DATA
--- START ---

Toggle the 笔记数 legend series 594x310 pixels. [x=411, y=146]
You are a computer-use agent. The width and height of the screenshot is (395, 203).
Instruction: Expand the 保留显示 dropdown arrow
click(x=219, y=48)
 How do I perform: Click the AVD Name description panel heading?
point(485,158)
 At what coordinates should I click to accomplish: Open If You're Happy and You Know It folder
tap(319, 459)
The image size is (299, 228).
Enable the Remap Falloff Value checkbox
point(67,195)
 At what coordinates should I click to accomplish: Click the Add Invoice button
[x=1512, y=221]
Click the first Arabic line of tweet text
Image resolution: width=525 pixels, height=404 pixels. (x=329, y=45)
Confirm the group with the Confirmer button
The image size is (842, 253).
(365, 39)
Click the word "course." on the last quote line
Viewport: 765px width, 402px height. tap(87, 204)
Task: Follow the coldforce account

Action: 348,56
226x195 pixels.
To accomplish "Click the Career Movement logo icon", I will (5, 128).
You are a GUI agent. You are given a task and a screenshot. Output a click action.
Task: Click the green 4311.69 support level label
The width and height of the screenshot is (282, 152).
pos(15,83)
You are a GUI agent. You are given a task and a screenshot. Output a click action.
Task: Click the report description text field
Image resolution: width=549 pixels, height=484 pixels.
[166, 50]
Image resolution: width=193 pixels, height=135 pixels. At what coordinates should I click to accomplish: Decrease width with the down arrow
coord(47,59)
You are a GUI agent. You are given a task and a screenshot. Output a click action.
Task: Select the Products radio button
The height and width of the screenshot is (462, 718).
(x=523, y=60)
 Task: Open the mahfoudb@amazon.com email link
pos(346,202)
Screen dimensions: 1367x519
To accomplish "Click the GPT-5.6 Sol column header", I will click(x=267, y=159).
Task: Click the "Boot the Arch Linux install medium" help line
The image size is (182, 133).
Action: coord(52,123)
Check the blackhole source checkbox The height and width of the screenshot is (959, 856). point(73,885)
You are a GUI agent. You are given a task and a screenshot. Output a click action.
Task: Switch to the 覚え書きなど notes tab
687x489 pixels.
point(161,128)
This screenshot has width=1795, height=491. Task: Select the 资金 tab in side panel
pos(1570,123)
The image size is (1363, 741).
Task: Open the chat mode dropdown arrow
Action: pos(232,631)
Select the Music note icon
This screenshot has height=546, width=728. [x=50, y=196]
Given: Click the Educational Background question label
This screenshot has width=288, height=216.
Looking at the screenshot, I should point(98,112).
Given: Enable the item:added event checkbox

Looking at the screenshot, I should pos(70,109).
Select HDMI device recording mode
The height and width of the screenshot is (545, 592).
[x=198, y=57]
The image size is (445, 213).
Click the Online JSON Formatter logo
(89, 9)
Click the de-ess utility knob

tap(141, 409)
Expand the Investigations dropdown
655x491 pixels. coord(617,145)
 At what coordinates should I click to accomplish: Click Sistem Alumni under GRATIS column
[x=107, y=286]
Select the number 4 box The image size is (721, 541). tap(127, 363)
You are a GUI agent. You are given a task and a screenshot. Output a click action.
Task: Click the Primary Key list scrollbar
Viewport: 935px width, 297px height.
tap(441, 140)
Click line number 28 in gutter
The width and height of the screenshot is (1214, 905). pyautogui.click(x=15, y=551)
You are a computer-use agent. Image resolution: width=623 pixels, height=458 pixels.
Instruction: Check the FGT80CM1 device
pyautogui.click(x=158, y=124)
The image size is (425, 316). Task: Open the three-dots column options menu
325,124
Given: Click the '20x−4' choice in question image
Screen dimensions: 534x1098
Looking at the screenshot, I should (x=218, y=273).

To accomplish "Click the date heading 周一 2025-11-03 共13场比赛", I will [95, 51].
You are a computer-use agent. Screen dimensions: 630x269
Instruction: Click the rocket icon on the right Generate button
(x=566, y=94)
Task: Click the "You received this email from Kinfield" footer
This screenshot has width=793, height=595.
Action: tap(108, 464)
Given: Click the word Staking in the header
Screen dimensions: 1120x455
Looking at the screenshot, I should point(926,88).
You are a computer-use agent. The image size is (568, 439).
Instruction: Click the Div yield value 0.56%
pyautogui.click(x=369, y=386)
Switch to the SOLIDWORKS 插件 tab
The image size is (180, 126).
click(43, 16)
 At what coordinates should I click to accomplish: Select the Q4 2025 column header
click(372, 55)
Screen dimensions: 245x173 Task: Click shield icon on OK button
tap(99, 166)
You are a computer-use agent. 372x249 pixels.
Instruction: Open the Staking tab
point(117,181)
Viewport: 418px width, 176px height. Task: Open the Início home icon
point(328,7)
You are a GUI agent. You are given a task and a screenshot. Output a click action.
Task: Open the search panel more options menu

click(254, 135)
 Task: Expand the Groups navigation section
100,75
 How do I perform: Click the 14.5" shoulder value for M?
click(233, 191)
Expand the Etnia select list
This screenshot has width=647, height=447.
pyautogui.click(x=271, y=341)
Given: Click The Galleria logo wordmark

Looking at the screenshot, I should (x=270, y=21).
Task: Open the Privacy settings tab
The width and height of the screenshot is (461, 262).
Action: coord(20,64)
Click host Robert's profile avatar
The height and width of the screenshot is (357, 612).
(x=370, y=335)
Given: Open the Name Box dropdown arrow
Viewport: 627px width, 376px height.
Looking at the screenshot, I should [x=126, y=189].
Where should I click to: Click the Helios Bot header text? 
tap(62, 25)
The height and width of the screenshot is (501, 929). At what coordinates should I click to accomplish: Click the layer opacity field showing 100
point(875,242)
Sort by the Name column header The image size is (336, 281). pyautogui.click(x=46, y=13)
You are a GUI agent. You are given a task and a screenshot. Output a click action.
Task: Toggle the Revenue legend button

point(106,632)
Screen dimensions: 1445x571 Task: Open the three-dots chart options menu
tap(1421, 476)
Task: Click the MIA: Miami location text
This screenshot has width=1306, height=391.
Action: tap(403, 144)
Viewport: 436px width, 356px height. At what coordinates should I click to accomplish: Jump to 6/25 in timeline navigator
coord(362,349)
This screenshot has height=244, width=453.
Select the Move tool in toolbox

--- END ---

ACTION ITEM
Transcribe each record exactly as it is written above.

ANSWER FOR THIS EXERCISE
Toggle the 笔记数 legend series 594x310 pixels. [x=411, y=146]
You are a computer-use agent. The width and height of the screenshot is (395, 203).
Instruction: Expand the 保留显示 dropdown arrow
click(x=219, y=48)
 How do I perform: Click the AVD Name description panel heading?
point(485,158)
 At what coordinates should I click to accomplish: Open If You're Happy and You Know It folder
tap(319, 459)
The image size is (299, 228).
Enable the Remap Falloff Value checkbox
point(67,195)
 At what coordinates should I click to accomplish: Click the Add Invoice button
[x=1512, y=221]
Click the first Arabic line of tweet text
Image resolution: width=525 pixels, height=404 pixels. (x=329, y=45)
Confirm the group with the Confirmer button
The image size is (842, 253).
(365, 39)
Click the word "course." on the last quote line
Viewport: 765px width, 402px height. tap(87, 204)
Task: Follow the coldforce account

Action: 348,56
226x195 pixels.
To accomplish "Click the Career Movement logo icon", I will (5, 128).
You are a GUI agent. You are given a task and a screenshot. Output a click action.
Task: Click the green 4311.69 support level label
The width and height of the screenshot is (282, 152).
pos(15,83)
You are a GUI agent. You are given a task and a screenshot. Output a click action.
Task: Click the report description text field
Image resolution: width=549 pixels, height=484 pixels.
[166, 50]
Image resolution: width=193 pixels, height=135 pixels. At what coordinates should I click to accomplish: Decrease width with the down arrow
coord(47,59)
You are a GUI agent. You are given a task and a screenshot. Output a click action.
Task: Select the Products radio button
The height and width of the screenshot is (462, 718).
(x=523, y=60)
 Task: Open the mahfoudb@amazon.com email link
pos(346,202)
Screen dimensions: 1367x519
To accomplish "Click the GPT-5.6 Sol column header", I will click(x=267, y=159).
Task: Click the "Boot the Arch Linux install medium" help line
The image size is (182, 133).
Action: coord(52,123)
Check the blackhole source checkbox The height and width of the screenshot is (959, 856). point(73,885)
You are a GUI agent. You are given a task and a screenshot. Output a click action.
Task: Switch to the 覚え書きなど notes tab
687x489 pixels.
point(161,128)
This screenshot has width=1795, height=491. Task: Select the 资金 tab in side panel
pos(1570,123)
The image size is (1363, 741).
Task: Open the chat mode dropdown arrow
Action: pos(232,631)
Select the Music note icon
This screenshot has height=546, width=728. [x=50, y=196]
Given: Click the Educational Background question label
This screenshot has width=288, height=216.
Looking at the screenshot, I should point(98,112).
Given: Enable the item:added event checkbox

Looking at the screenshot, I should pos(70,109).
Select HDMI device recording mode
The height and width of the screenshot is (545, 592).
[x=198, y=57]
The image size is (445, 213).
Click the Online JSON Formatter logo
(89, 9)
Click the de-ess utility knob

tap(141, 409)
Expand the Investigations dropdown
655x491 pixels. coord(617,145)
 At what coordinates should I click to accomplish: Click Sistem Alumni under GRATIS column
[x=107, y=286]
Select the number 4 box The image size is (721, 541). tap(127, 363)
You are a GUI agent. You are given a task and a screenshot. Output a click action.
Task: Click the Primary Key list scrollbar
Viewport: 935px width, 297px height.
tap(441, 140)
Click line number 28 in gutter
The width and height of the screenshot is (1214, 905). pyautogui.click(x=15, y=551)
You are a computer-use agent. Image resolution: width=623 pixels, height=458 pixels.
Instruction: Check the FGT80CM1 device
pyautogui.click(x=158, y=124)
The image size is (425, 316). Task: Open the three-dots column options menu
325,124
Given: Click the '20x−4' choice in question image
Screen dimensions: 534x1098
Looking at the screenshot, I should (x=218, y=273).

To accomplish "Click the date heading 周一 2025-11-03 共13场比赛", I will [95, 51].
You are a computer-use agent. Screen dimensions: 630x269
Instruction: Click the rocket icon on the right Generate button
(x=566, y=94)
Task: Click the "You received this email from Kinfield" footer
This screenshot has width=793, height=595.
Action: tap(108, 464)
Given: Click the word Staking in the header
Screen dimensions: 1120x455
Looking at the screenshot, I should point(926,88).
You are a computer-use agent. The image size is (568, 439).
Instruction: Click the Div yield value 0.56%
pyautogui.click(x=369, y=386)
Switch to the SOLIDWORKS 插件 tab
The image size is (180, 126).
click(43, 16)
 At what coordinates should I click to accomplish: Select the Q4 2025 column header
click(372, 55)
Screen dimensions: 245x173 Task: Click shield icon on OK button
tap(99, 166)
You are a computer-use agent. 372x249 pixels.
Instruction: Open the Staking tab
point(117,181)
Viewport: 418px width, 176px height. Task: Open the Início home icon
point(328,7)
You are a GUI agent. You are given a task and a screenshot. Output a click action.
Task: Open the search panel more options menu

click(254, 135)
 Task: Expand the Groups navigation section
100,75
 How do I perform: Click the 14.5" shoulder value for M?
click(233, 191)
Expand the Etnia select list
This screenshot has width=647, height=447.
pyautogui.click(x=271, y=341)
Given: Click The Galleria logo wordmark

Looking at the screenshot, I should (x=270, y=21).
Task: Open the Privacy settings tab
The width and height of the screenshot is (461, 262).
Action: coord(20,64)
Click host Robert's profile avatar
The height and width of the screenshot is (357, 612).
(x=370, y=335)
Given: Open the Name Box dropdown arrow
Viewport: 627px width, 376px height.
Looking at the screenshot, I should [x=126, y=189].
Where should I click to: Click the Helios Bot header text? 
tap(62, 25)
The height and width of the screenshot is (501, 929). At what coordinates should I click to accomplish: Click the layer opacity field showing 100
point(875,242)
Sort by the Name column header The image size is (336, 281). pyautogui.click(x=46, y=13)
You are a GUI agent. You are given a task and a screenshot. Output a click action.
Task: Toggle the Revenue legend button

point(106,632)
Screen dimensions: 1445x571 Task: Open the three-dots chart options menu
tap(1421, 476)
Task: Click the MIA: Miami location text
This screenshot has width=1306, height=391.
Action: tap(403, 144)
Viewport: 436px width, 356px height. At what coordinates should I click to accomplish: Jump to 6/25 in timeline navigator
coord(362,349)
This screenshot has height=244, width=453.
Select the Move tool in toolbox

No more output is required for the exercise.